La combinazione alcol-demenza causa un declino più rapido delle competenze necessarie per funzionare in modo indipendente, come nelle attività della vita quotidiana, e peggiorano anche i problemi comportamentali. Solleva preoccupazioni sulla sicurezza per l'individuo e per il caregiver.


Inoltre, la persona può assumere farmaci, che può aumentare il rischio di interazioni farmacologiche gravi che possono causare cadute, aumentare il disorientamento e la confusione e innescare sanguinamento interno, problemi cardiaci e/o altri problemi di salute.


L'abuso di alcol è molto probabilmente in atto da molto tempo, quindi è un comportamento difficile da cambiare rapidamente o completamente. L'individuo interessato non ricorda quanto beve e probabilmente resisterà ai tentativi di ridurre il bere. Probabilmente trascura anche la nutrizione, l'idratazione e l'igiene.


Prima di rimuovere l'alcol da casa, il caregiver dovrebbe verificare con il medico della persona interessata se sarà dannoso per la sua salute, causando grave astinenza o altri effetti collaterali non voluti.


La famiglia e gli amici dovrebbero essere informati della questione e ci si deve assicurare che non diano alla persona nessun tipo di alcol. Il caregiver dovrebbe anche limitare l'accesso ai soldi per l'acquisto di alcolici e informare i negozi di generi alimentari di non consegnarli a casa.


Alcuni individui sono in una fase del MA in cui potrebbero non notare se la loro bevanda alcolica normale è stata sostituita da versioni non alcoliche o con poco alcol. Ad esempio, in una normale bottiglia di vino potrebbe essere messo del vino non alcoolico o birra non alcolica in una bottiglia di birra, e serviti.
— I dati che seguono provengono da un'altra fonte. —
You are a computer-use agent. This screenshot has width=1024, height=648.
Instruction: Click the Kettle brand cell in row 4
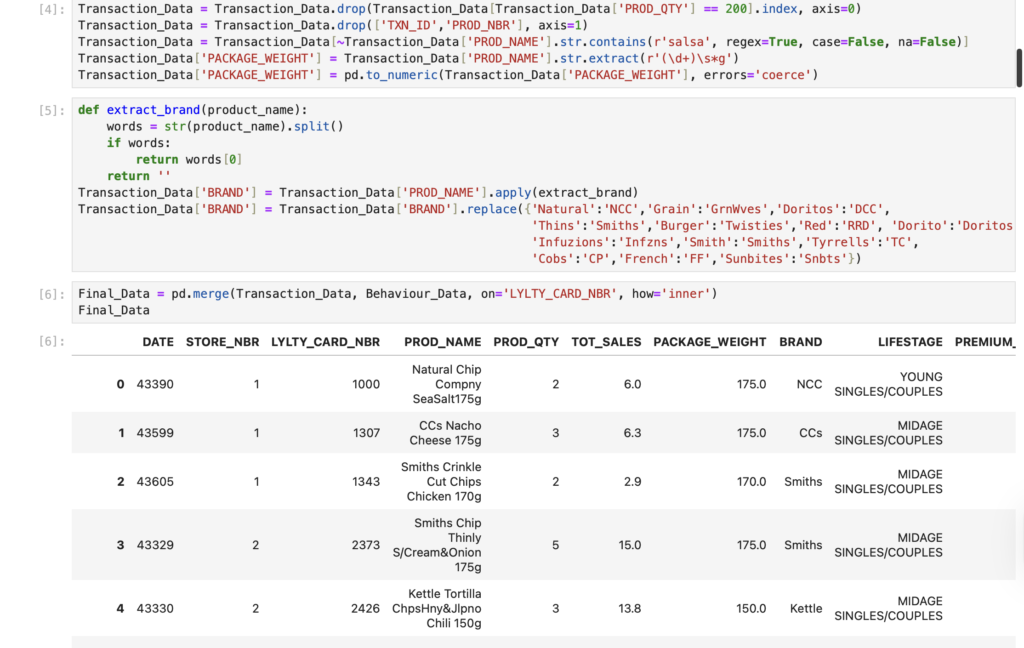(x=804, y=609)
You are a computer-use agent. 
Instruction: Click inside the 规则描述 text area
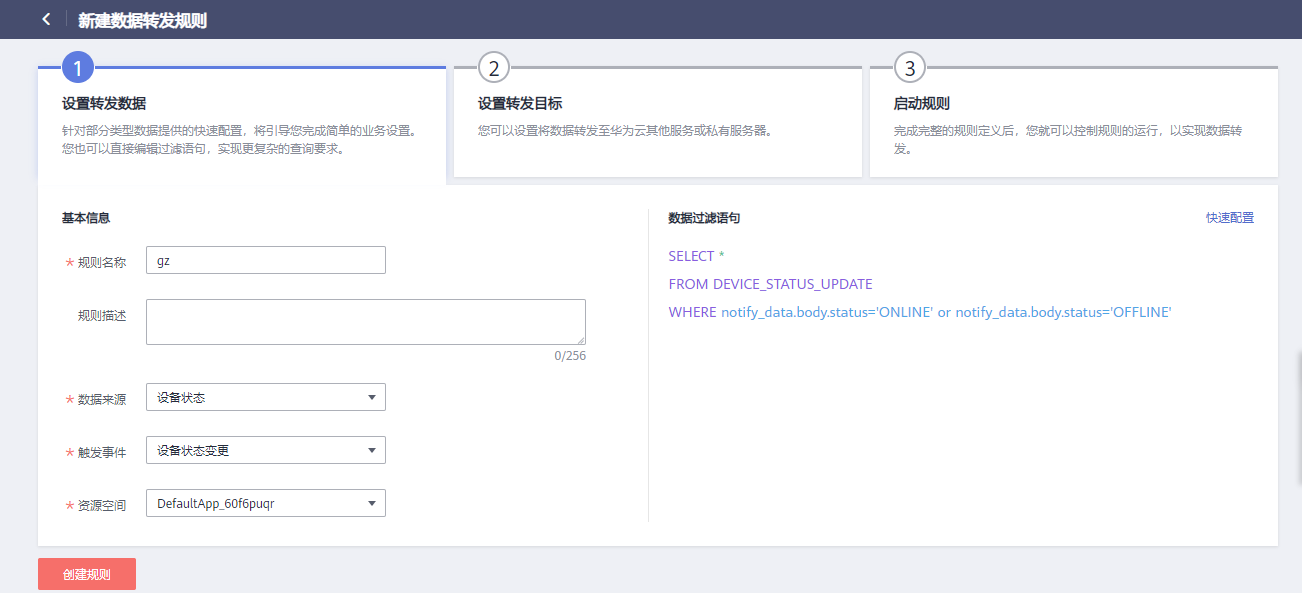tap(365, 321)
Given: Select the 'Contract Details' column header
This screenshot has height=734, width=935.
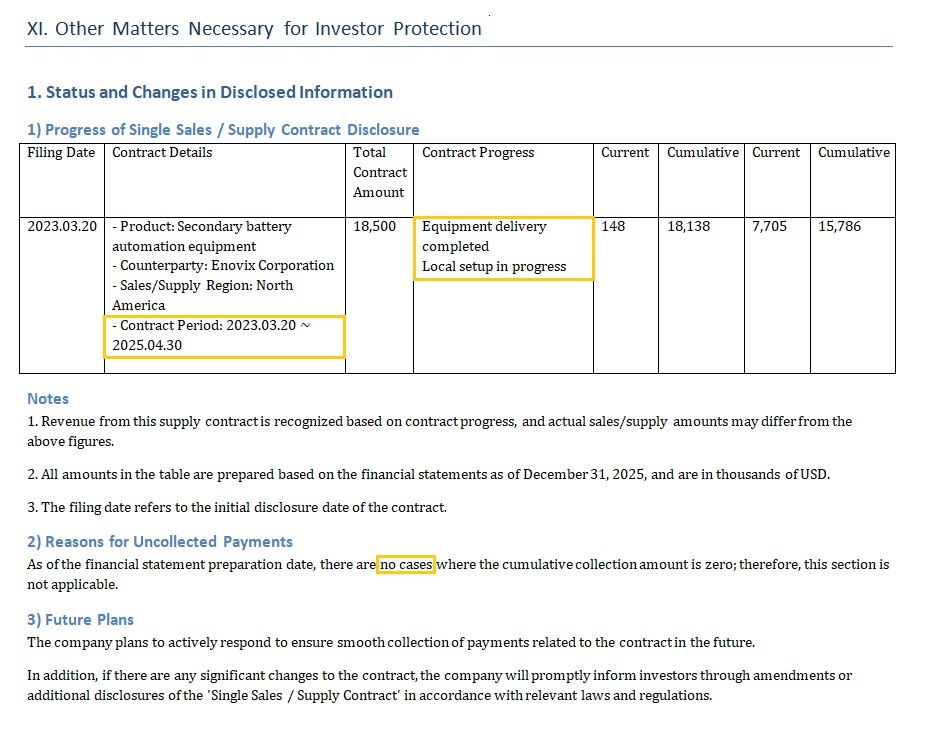Looking at the screenshot, I should (x=163, y=152).
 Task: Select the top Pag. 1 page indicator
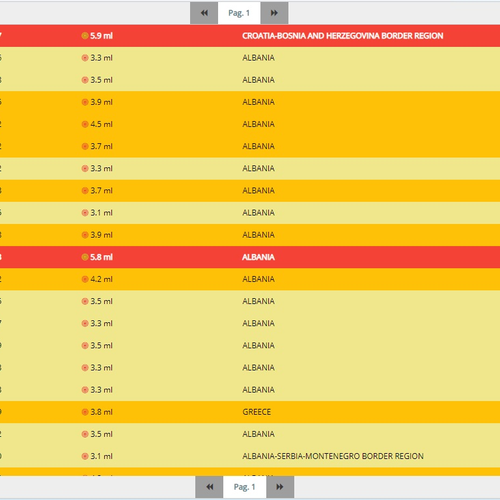click(239, 13)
Alcolismo e MA possono causare esplosioni di rabbia e un comportamento a volte violento, quindi i caregiver dovrebbero prevedere alcune misure di sicurezza. Se una situazione va fuori controllo, il caregiver dovrebbe togliere immediatamente la persona da essa, chiamare il 112 e cercare un aiuto professionale.


Inoltre, per la sicurezza degli individui interessati, gli oggetti taglienti e le armi devono essere rimossi dalla casa. Le porte devono essere protette e aggiunti allarmi. Le chiavi della macchina dovrebbero essere rimosse o la macchina disattivata. I prodotti per l'igiene o i liquidi tossici dovrebbero essere bloccati in quanto potrebbero essere confusi con le bevande.


La riabilitazione tradizionale dall'alcol non è un'opzione realistica: poiché il cervello si sta deteriorando per i danni causati dalla malattia, per quelli con MA è difficile, se non impossibile, prendere buone decisioni e formare nuove abitudini e/o modi di pensare (le terapie offerte alla riabilitazione).


Spesso, l'individuo è ricoverato in ospedale per la disintossicazione dall'alcool e poi in seguito spostato in una comunità protetta di assistenza alla memoria in cui non c'è accesso all'alcool.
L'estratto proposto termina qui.